Arctic terns flew with effortless precision, as they plunged into the outflow of an Arctic lagoon, catching their prey and returning to their nesting sites just a few hundred yards away. Glaucous gulls and black-legged kittiwakes flocked amongst the terns, while the parasitic jaegers continuously harassed these birds until they dropped their catch, swooping in to intercept the prize midair. For the three of us researching the fish of arctic lagoons, it was great to be welcomed back to camp after a long day of fish research by such a beautiful display of a productive Arctic ecosystem – the sun projecting over the sides of the nearby mountains casting a smooth orange glow on the gravel beach and the cast of characters that had congregated there to feed.
This commotion was not only attracting the attention of seabirds. Many marine mammals and fish also cued in on what was unfolding that night. Off in the distance, bearded seals swam stealthily with nothing but their heads exposed. Alert to our presence; they skimmed the surface of the water to maintain constant visual contact with us as we watched from the gravel beach. Groups of juvenile and adult Dolly Varden char cruised the shore, taking advantage of the seemingly never-ending supply of food. But we had yet to see what was causing this confluence of different organisms. It was not until small fish began riding the waves onto the shore that we realized the identity of the lead performer in the amazing ecological drama that was unfolding before us. Capelin, a smelt species that is an important forage fish in the Pacific, Atlantic and Arctic oceans, were “rolling” onto the beach, attracting hundreds of birds and marine mammals, and countless predatory fish. Capelin, as evidenced by the feeding frenzy, are important prey items for a host of top marine predators and act as a critical link between zooplankton and higher trophic levels. Although generally associated with pelagic (offshore) habitats in the marine environment, on this day, a huge school of capelin had chosen this small section of beach above the Arctic Circle to spawn – breeding while laying innumerable eggs along our beaches.
The sizeable swell washed the capelin up on shore by the thousands, stranding the capelin for mere seconds until the next crashing swell washed them back into the water. Capelin could be seen forming dark amorphous schools as they swam a few feet offshore, apparently waiting to fulfill their biological need to spawn while simultaneously avoiding all the hungry onlookers. Capelin are part of a group of forage fish, including other smelt and sand lance species, which spawn on beaches. Although intertidal spawning is rare, capelin are only one of two marine fish (along with the grunion, so well-known in California) that fully emerge from the water to spawn. With each successive wave, more capelin purposefully washed themselves high and dry, allowing them to deposit and fertilize eggs at the high waterline.
We examined the fish washing ashore and determined that most (about 95%) were males in breeding condition, distinguished by the presence of an elevated ridge of scales along their lateral ventral edges and longer pectoral fins. Why were there so many males compared to females? The literature suggests that one to three males may accompany a female onto the shore, but our sex ratio was far more skewed. How extensive are these spawning events on this coast, and how important are they to marine predators? Our collaborator, Alex Whiting with the Native Village of Kotzebue, was surprised by the event and suggested that this could be a new phenomenon in Kotzebue Sound. Alex had never encountered reports of beach spawning capelin from the subsistence fishing camps. These beaches lie within the Cape Krusenstern National Monument and our work adds to the understanding of this coastal treasure. We couldn’t have asked for a better end to an already beautiful day of Arctic lagoons research, but as always, we go to sleep with more questions that we will need to find answers to in order to understand and protect this unique Arctic environment.

────

■ TO DO ■
A – Reproduce word for word the part of the capelin account that begins at the words "The sizeable swell" and stops after "the high waterline.".
B – Translate this sentence from the capelin account into Spanish: "This commotion was not only attracting the attention of seabirds."

Saved data entries
────

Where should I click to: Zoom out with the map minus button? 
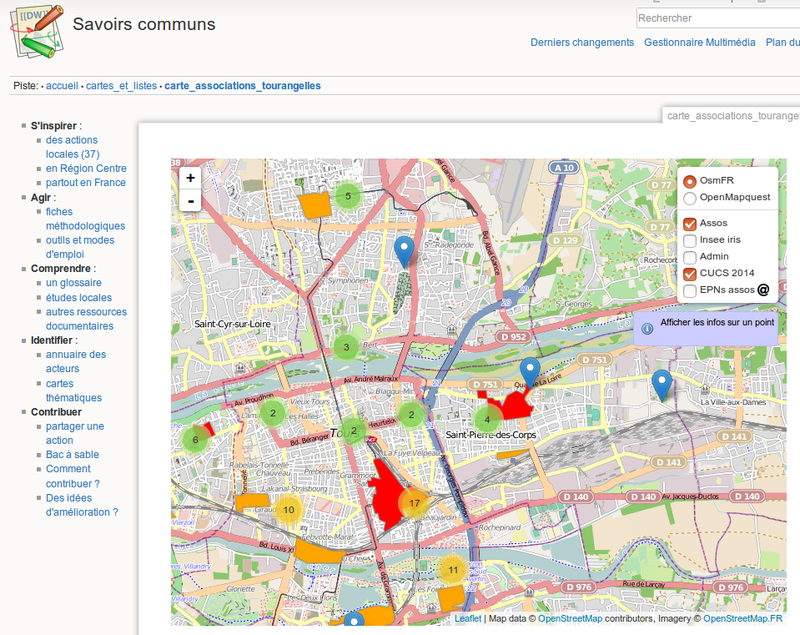point(190,201)
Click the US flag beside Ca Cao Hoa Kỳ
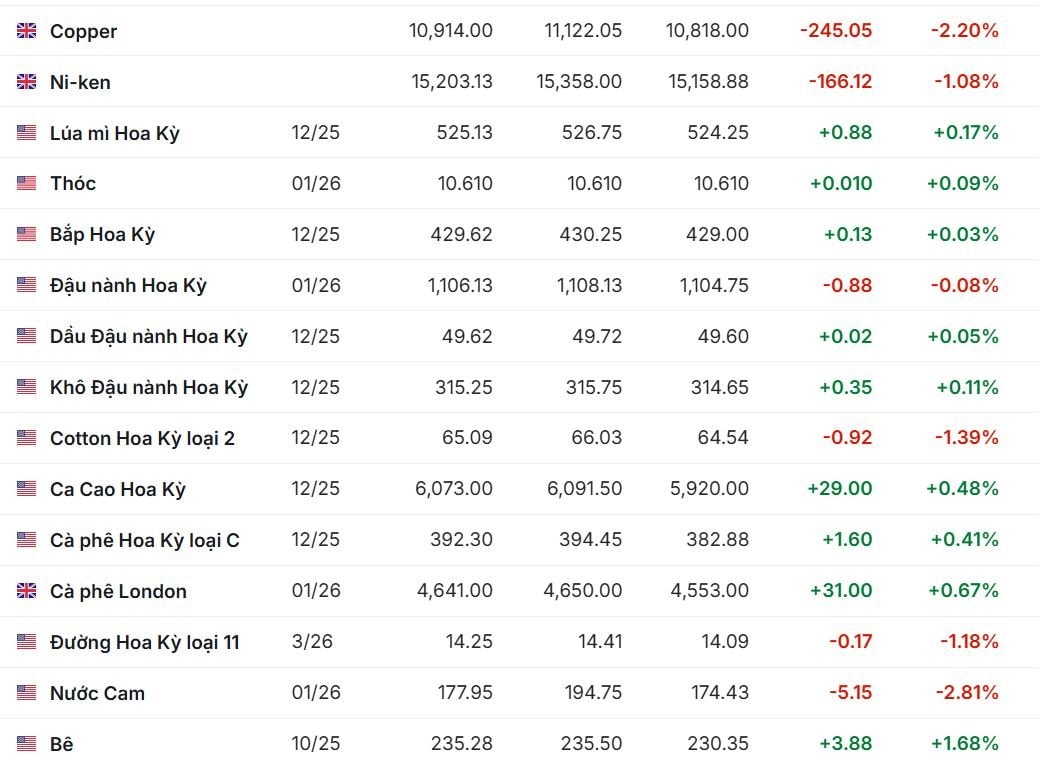The image size is (1039, 769). pos(27,489)
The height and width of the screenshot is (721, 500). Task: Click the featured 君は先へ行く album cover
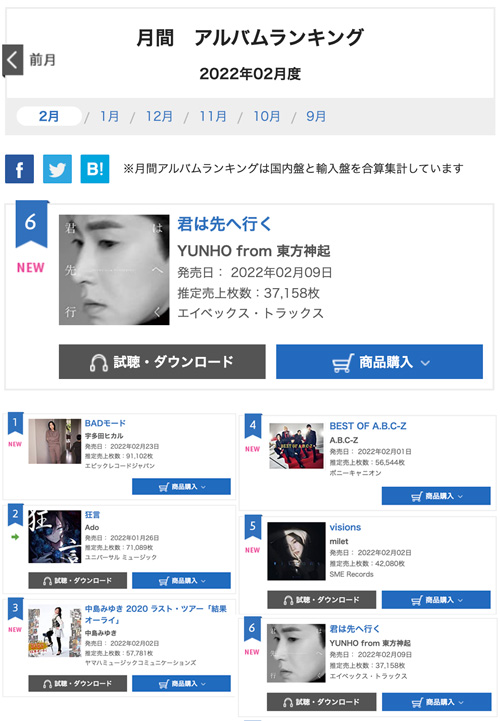(x=114, y=270)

────

■ ANSWERS TO THE EXERCISE ■
A –
The sizeable swell washed the capelin up on shore by the thousands, stranding the capelin for mere seconds until the next crashing swell washed them back into the water. Capelin could be seen forming dark amorphous schools as they swam a few feet offshore, apparently waiting to fulfill their biological need to spawn while simultaneously avoiding all the hungry onlookers. Capelin are part of a group of forage fish, including other smelt and sand lance species, which spawn on beaches. Although intertidal spawning is rare, capelin are only one of two marine fish (along with the grunion, so well-known in California) that fully emerge from the water to spawn. With each successive wave, more capelin purposefully washed themselves high and dry, allowing them to deposit and fertilize eggs at the high waterline.

B – Este alboroto no solo atraía la atención de las aves marinas.